### Excerpt to read
-=-=-

Unnecessary pooling of heterogeneous data: Analysis of a sample of systematic reviews

ID: 

2116

Session: 

Poster session 2 Thursday: Evidence synthesis - methods / improving conduct and reporting

Date: 

Thursday 14 September 2017 - 12:30 to 14:00

Location: 

All authors in correct order:

Deshpande S1, Westwood M1, Misso K1, Stirk L1, de Kock S1, Kleijnen J1, Clayton D1, Kleijnen J1
1 Kleijnen Systematic Reviews Ltd., United Kingdom
Presenting author and contact person

Presenting author:

Sohan Deshpande

Contact person:

Abstract text
Background: A common criticism of systematic reviews (SRs) is that they carry out statistical pooling without adequately considering clinical heterogeneity. Findings based on such estimates could be misleading as readers often consider the pooled summary estimates and ignore any underlying heterogeneity.

Objectives: To analyse the systematic reviews in KSR Evidence (a database of systematic reviews) which were assessed to be at high risk of bias (RoB) because pooled analysis was not appropriate due to presence of clinical heterogeneity.

Methods: All SRs in the database are critically appraised using the validated Risk of Bias in Systematic Reviews (ROBIS) tool, specifically designed to assess RoB in SRs and are checked for quality by a second independent reviewer. We analysed a sample of appraisals independently checked by 10 experienced reviewers. We identified reviews judged at high RoB for the synthesis as the authors pooled the studies despite of the clinical heterogeneity across the studies.

-=-=-

### Dataset content
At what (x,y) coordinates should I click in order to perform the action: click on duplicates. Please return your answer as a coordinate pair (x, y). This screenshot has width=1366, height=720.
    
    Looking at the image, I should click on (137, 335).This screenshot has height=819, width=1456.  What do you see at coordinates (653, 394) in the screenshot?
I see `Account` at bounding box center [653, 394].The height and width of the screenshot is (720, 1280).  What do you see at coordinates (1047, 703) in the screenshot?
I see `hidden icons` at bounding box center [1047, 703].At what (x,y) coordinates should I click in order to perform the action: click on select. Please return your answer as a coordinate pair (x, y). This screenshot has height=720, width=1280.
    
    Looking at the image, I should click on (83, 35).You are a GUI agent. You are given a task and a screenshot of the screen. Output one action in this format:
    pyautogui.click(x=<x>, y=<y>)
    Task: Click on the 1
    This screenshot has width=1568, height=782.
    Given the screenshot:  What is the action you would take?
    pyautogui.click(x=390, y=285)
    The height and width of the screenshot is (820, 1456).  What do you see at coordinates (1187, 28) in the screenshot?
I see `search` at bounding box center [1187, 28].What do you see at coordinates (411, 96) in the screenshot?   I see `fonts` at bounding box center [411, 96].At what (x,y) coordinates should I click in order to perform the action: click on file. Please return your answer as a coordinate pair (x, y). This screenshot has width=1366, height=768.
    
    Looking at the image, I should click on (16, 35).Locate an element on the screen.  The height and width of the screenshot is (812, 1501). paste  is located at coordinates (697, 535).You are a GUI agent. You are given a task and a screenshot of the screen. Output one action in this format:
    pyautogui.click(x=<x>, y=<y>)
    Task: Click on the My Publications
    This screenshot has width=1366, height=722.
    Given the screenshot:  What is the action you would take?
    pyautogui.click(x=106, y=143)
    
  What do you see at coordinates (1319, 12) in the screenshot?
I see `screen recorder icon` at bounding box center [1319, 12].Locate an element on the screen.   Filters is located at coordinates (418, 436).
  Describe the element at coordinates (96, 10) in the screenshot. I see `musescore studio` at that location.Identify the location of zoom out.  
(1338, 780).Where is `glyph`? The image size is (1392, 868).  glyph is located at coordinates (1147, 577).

-=-=-

### Assignment A
Can you rewrite the paragraph of the pooling abstract above the listing that begins "Methods: All SRs in the database" as a short bulleted list that keeps its main facts?
### Assignment B
Would you carry on the pooling abstract above the listing, starting right after its final sentence in the Methods paragraph?

### Result A
- Every SR in the database is critically appraised with the validated ROBIS tool, which is designed specifically to assess RoB in SRs.
- A second independent reviewer checks each appraisal for quality.
- The authors analysed a sample of appraisals independently checked by 10 experienced reviewers.
- They identified reviews judged at high RoB for the synthesis because the authors pooled the studies despite clinical heterogeneity across them.

### Result B
Results: The database has >30,000 SRs, as identified by our searches to date. This analysis includes a sample of 651 SR critical appraisals (checked independently) of which 49% (321) were judged at high RoB on ROBIS domain 4 (Synthesis and Findings). Pooling was judged to be inappropriate, due to the presence of clinical heterogeneity, in 17.5% (56/321) of the SRs judged to be at high RoB. Sources of heterogeneity across the 56 SRs included pooling of different study designs, time points, scales used for measuring outcomes and interventions/comparators with different dose regimens, etc. The majority of these SRs (45/56) also showed statistical evidence of heterogeneity.

Conclusions: Consideration of clinical heterogeneity before pooling studies is crucial. A large number of studies ignore clinical heterogeneity and report summary estimates which may mask clinically important variations in effectiveness. SRs should not conduct pooled analysis where inappropriate and further improve reporting of synthesis.